Вместо милиции брат позвонил Олег Петровичу.
Не виню их, они не хотели зла ни мне, ни тебе, они пытались в мету собственных сил исправить зло, сотворенное мной же, а моя боль – это и есть мое наказание, положенное господом".
А моя боль? Мои обиды? Мои страхи – это что, мое наказание? Но я-то ни в чем не виновата. Мне так хотелось заслужить любовь отца, который относился ко мне со странным равнодушием, граничащим с брезгливостью, а теперь оказывается, что отец – вовсе не отец. А дядя, и меня ему всучили силой. Какая уж тут любовь.
В письме оставалось еще два листа, сумею ли я дочитать их? Сумею, раз уж начала, то сумею.
Я долго мучилась, но, однажды в Италии случайно зашла в храм. Это был крошечный, бедный костел, пыльный, старый, больной, но в то же время удивительно светлый. Именно там я обрела Бога и покой. Именно там поняла, что не надо стремится к невозможному, что испытания, которые Господь посылает чадам своим, делают их сильнее. Вера не просто помогла мне примириться с реальностью, она наполнила мою жизнь смыслом. Я была почти счастлива.
Сегодня, перелистывая страницы прошлого, понимаю, что многое можно было бы сделать иначе, что я была слаба и беспомощна, и слабость моя много боли причинила близким людям. Надеюсь, ты счастлива. Витольд – хороший человек, временами чересчур серьезный, суровый, нетерпимый к чужим недостаткам, но он талантлив и умен. Я очень надеюсь, что у вас все в порядке.
У меня, кроме тебя и Марека, других детей нет. Марек – это сын Олега Петровича, его мать умерла, когда бедному мальчику не было и двух годиков. Сначала он воспринял мое появление в штыки, да и я, занятая собственными проблемами, не уделяла Мареку внимания. Но постепенно он стал для меня родным, пусть даже в силу небольшой разницы – всего-то восемь лет – в возрасте, я не имею права считаться ему матерью, но ведь родство не обязательно должно быть кровным. У нас с Мареком единство мыслей, единство душ. Он – замечательный, увидишь сама.

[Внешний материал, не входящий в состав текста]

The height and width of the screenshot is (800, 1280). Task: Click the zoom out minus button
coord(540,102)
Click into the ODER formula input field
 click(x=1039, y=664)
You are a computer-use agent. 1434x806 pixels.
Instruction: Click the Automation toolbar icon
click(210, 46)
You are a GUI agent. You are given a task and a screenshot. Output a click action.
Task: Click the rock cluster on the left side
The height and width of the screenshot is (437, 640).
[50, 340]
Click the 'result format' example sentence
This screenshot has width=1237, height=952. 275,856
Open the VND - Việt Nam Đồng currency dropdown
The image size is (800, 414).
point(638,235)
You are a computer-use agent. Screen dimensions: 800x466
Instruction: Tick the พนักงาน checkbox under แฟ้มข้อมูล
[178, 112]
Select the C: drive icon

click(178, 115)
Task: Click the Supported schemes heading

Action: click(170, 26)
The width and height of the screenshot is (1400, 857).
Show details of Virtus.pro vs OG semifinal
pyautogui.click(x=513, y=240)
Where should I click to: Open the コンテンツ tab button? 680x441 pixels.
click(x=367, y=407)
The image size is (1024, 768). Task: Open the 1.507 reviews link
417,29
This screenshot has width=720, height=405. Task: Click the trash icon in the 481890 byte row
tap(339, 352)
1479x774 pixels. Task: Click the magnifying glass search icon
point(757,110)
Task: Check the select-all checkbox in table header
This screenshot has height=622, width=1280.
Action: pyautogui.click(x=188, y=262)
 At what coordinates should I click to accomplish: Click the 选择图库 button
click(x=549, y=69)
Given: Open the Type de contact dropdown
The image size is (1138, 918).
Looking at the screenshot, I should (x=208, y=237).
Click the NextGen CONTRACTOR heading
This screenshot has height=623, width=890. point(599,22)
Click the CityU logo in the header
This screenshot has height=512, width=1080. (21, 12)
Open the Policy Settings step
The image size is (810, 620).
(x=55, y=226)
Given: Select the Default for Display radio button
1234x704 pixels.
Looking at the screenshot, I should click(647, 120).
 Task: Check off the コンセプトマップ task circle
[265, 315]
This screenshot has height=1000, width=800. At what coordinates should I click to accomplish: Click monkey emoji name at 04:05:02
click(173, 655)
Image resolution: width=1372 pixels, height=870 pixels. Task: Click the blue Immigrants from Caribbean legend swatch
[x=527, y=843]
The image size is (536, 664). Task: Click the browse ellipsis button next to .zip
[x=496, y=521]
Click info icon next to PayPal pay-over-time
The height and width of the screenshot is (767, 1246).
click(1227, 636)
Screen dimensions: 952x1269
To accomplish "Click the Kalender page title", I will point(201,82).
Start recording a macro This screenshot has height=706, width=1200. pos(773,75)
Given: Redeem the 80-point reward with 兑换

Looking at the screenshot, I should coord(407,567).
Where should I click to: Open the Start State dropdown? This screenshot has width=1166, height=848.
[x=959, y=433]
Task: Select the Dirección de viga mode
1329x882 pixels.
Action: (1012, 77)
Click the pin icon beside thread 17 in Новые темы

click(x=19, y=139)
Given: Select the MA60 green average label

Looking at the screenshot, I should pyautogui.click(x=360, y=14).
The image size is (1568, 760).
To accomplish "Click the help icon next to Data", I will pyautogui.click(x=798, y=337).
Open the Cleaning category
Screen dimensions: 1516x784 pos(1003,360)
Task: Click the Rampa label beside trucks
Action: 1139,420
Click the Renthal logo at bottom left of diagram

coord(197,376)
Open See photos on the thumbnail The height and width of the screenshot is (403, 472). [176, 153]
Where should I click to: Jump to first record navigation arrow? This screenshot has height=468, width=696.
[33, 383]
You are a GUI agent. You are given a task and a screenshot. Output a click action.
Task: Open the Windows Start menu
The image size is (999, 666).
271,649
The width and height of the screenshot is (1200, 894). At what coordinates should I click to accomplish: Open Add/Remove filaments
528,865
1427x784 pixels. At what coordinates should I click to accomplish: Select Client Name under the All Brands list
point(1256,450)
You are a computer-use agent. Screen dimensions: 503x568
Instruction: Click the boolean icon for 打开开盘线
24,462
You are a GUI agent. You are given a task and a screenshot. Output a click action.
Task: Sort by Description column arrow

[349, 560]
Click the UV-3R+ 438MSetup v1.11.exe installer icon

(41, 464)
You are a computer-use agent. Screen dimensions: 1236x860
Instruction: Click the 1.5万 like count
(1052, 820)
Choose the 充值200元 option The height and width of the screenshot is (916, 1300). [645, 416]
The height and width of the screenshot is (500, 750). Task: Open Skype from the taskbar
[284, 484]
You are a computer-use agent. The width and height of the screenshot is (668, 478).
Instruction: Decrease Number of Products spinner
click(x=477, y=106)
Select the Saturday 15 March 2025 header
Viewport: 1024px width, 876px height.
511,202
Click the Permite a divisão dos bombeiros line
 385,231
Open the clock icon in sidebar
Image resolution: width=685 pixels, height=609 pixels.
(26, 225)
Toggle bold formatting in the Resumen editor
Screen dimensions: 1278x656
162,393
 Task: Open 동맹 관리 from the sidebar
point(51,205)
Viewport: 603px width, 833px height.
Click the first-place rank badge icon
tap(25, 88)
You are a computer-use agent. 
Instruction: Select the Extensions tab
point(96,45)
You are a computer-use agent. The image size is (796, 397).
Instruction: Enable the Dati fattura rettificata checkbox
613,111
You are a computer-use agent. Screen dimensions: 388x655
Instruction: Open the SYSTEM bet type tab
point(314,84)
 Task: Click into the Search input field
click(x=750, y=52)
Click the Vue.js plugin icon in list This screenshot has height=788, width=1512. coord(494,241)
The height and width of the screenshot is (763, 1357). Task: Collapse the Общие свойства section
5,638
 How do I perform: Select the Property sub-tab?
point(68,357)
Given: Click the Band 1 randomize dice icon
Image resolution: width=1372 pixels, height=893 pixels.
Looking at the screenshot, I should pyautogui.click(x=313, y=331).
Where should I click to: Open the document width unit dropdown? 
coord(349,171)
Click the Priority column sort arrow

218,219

После смерти Олега Петровича мы остались вдвоем, Марек был внимателен ко мне, как к родной матери, именно благодаря его таланту и работоспособности фирма, основанная моим супругом, продолжает работать. Так уж вышло, что формально хозяйкой имущества являюсь я, фактически все, что принадлежит мне на бумаге, создано Олегом Петровичем. Единственная вещь, на которую я могу предъявить права, – это дом на Лисьем острове. Он мой, от фундамента до крыши. Вот увидишь, насколько особенное это место. С ним связано огромное количество легенд, одни рассказывают про жестокого князя, который обрек свою возлюбленную на смерть, и оборотня, что защитил девушку и убил князя. Другие тоже упоминают оборотня, убийцу, вырезавшего весь род Камушевских…»
Стоп, я ведь, кажется, слышала нечто в этом духе. Отец рассказывал. Не мне – со мной он разговаривал очень редко, и теперь понимаю почему, рассказывал Ларе, а я услышала случайно. История, похожая на страшную сказку, понравилась мне до безумия, оборотень, истребляющий представителей древнего, славного рода, бедный, но честный следователь, которому удалось выследить жуткую тварь, красивая княжна, сумевшая переступить через предрассудки и отдать руку, сердце и славное имя спасителю. Жаль, что подробностей не помню.
«В свое время Витольд много времени уделял этим легендам, пытаясь отделить ложь от правды, увенчались ли его старания успехом – не знаю. Для меня этот остров, этот дом – единственная ниточка, связывающая меня с семьей, с тобой. Витольд говорил, будто на острове спрятан клад. Не ищи его, не надо, он не принесет ничего, кроме зла. Если в легендах имеется хотя бы малая толика правды, сокровища Богуслава прокляты. Пусть золото спокойно лежит в земле. Правда, я сомневаюсь, что клад существует на самом деле…»
Снова пришлось прерваться. Что за клад такой, который мне не надо искать? Про клад в рассказе отца не было ни слова. Или прослушала? Дура, раззява, чухонь неумытая. Надо было каждое слово ловить и запоминать, а, еще лучше, записывать. Но кто ж знал, что все так повернется.
Значит, на Лисьем острове зарыт клад. Уж не его ли местонахождение требовал указать карлик? Похоже на то, значит, у меня веселая перспектива: либо отыскать сокровища, зарытые неизвестно когда, неизвестно кем, а, главное, неизвестно где, либо умереть.
«Этот дом беспредельно дорог мне, пусть он не такой, каковым был в начале двадцатого века, пусть в нем не осталось ничего, от старинного поместья, но в этом доме – моя душа. Пожалуйста, береги его.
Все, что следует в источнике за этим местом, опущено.